そこでみんなは椅子に腰かけ、彼の話を聞くことにしました。

「私はオマハで生まれました――」

「まあ、カンザスからそんなに遠くないじゃない!」とドロシーが叫びました。

「そうなんだ。でも、ここからはずっと遠いよ」と彼は悲しそうに首を振りました。「私は大きくなると腹話術師になって、名人からとてもよく訓練を受けたんだ。どんな鳥や動物の鳴き声でも真似できるよ。」彼が子猫のように鳴くと、トトは耳をピンと立ててあたりを見回しました。「でも、あるときからそれにも飽きて、今度は気球乗りになったんだ。」

「気球乗りって何?」とドロシーが尋ねました。

「サーカスの日に、気球に乗って空へ上がり、人を呼び集めてサーカスを見に来させる人さ」と説明しました。

「ああ、わかるわ」と彼女が言いました。

「ある日、私は気球に乗って空へ上がったんだが、ロープが絡まって、もう降りられなくなってしまったんだ。雲のずっと上まで昇っていって、風に運ばれて遠く遠くへ飛ばされた。丸一日と一晩、空を旅して、二日目の朝に目覚めたとき、気球は見知らぬ美しい土地の上に浮かんでいた。

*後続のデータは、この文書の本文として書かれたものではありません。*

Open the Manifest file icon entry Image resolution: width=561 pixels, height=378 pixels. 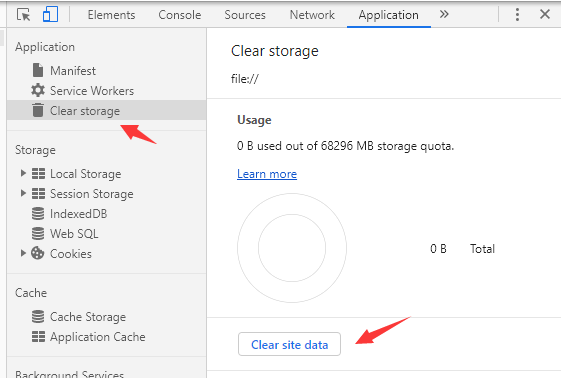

やがて気球は少しずつ降りていって、私は全然けがもしなかった。でも、気がつくと不思議な人々に囲まれていたんだ。彼らは私が雲からやってきたのを見て、偉大な魔法使いだと思い込んだ。当然私はそのまま信じさせたよ。だって、みんな私を恐れ、何でも言うことを聞くと約束したから。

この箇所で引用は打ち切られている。